Examining supply, Seahawk's fleet is the second largest US GOM jackup fleet with 27% of the <300 ft rigs in the region behind Hercules Offshore with 31%. However, looking specifically at mat-supported rigs, Seahawk leads the market with 37% of supply and Hercules has 35% of supply. Thus, with just over 70% of supply in the hands of just two contractors, the GOM mat-supported jackup market is highly consolidated. Smaller players include Nabors, Spartan Offshore, and Diamond Offshore. Looking at mat-supported rig demand, Hercules and Seahawk each have 42% market share while Spartan Offshore has the remaining 16%.
GOM Jackup Market
Across all jackup subtypes, there are 39 jackups currently contracted in the US GOM. Hercules has 10, Seahawk has eight, Rowan has seven, ENSCO has six, and Diamond Offshore and Spartan have four each.
In late January, the Hercules 200 went back to work and Rowan's Ralph Coffman commenced drilling operations, pushing the working jackup rig count in the region back up into the low-30s from a low in the mid-teens in August 2009. A further seven jackups in the region are contracted for work scheduled to begin in the near future. Although GOM jackup utilization remains repressed with total utilization at 49% and marketed utilization at 81%, the rig count has more than doubled off the bottom last August. With several GOM jackups like the Seahawk 2600 and the Hercules 150 recently scoring work that will keep them busy into Q210 or beyond, backlog currently averages about 97 days/contracted rig. Rowan has the highest average backlog per contracted GOM jackup at 163 days while Seahawk's fleet averages 72 days.
The average age of a jackup contracted in the GOM is about 27 years old. Seahawk's contracted fleet is slightly older at an average of 30 years old and is commanding an average dayrate of $37,500/day compared to the GOM average of $61,000/day. Compared to Hercules' rigs, which are about 32 years old with an average dayrate of $32,000/day, Seahawk's average dayrate is slightly higher. However, Seahawk's average dayrate is much lower than Rowan's average dayrate of $148,000/day for a fleet that is much younger (17 years old) and higher spec.
Overall, GOM jackups are at a 40% utilization rate this month. Hercules' utilization rate is right on target this month at 41%; and the premium fleets of Rowan and ENSCO are far above the average at 75% and 71%, respectively. However, Seahawk is below the average at 30% utilization.
Seahawk is currently focused on the Gulf of Mexico shelf, and the company is one of only three drilling contractors that own 20+ rigs but don't own any floating rigs.
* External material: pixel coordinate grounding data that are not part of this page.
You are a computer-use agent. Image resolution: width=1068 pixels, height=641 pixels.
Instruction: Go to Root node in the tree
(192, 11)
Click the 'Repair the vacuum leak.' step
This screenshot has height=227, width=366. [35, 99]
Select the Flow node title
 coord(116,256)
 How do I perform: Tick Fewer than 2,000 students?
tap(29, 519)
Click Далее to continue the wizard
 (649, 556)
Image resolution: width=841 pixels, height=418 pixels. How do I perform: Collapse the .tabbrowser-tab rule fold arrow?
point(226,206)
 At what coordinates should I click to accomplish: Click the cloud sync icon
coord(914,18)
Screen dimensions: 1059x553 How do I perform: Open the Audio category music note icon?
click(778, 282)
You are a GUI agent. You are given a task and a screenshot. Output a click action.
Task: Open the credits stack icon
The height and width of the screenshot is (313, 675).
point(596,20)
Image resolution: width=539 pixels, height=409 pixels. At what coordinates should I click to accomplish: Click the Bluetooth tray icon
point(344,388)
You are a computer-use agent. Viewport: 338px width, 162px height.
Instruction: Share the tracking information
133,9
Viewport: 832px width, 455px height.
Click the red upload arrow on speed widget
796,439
Rowan and Hercules Offshore are the others.
According to Randall D. Stilley, president and CEO of Seahawk Drilling, "Seahawk likes the shallow water market, and we seem to be one of the few companies exclusively focused on the jackup market. Our focus is on returns, and at the present time we believe the jackup market will provide better investment opportunities for Seahawk."
Seahawk is not committed exclusively to the GOM. In the future, Stilley sees the company expanding into international waters through the potential acquisition of assets in a particular region. However, Stilley says that "Seahawk's best returns will likely come from putting our idle rigs back to work, and reactivating our rigs that are currently cold stacked."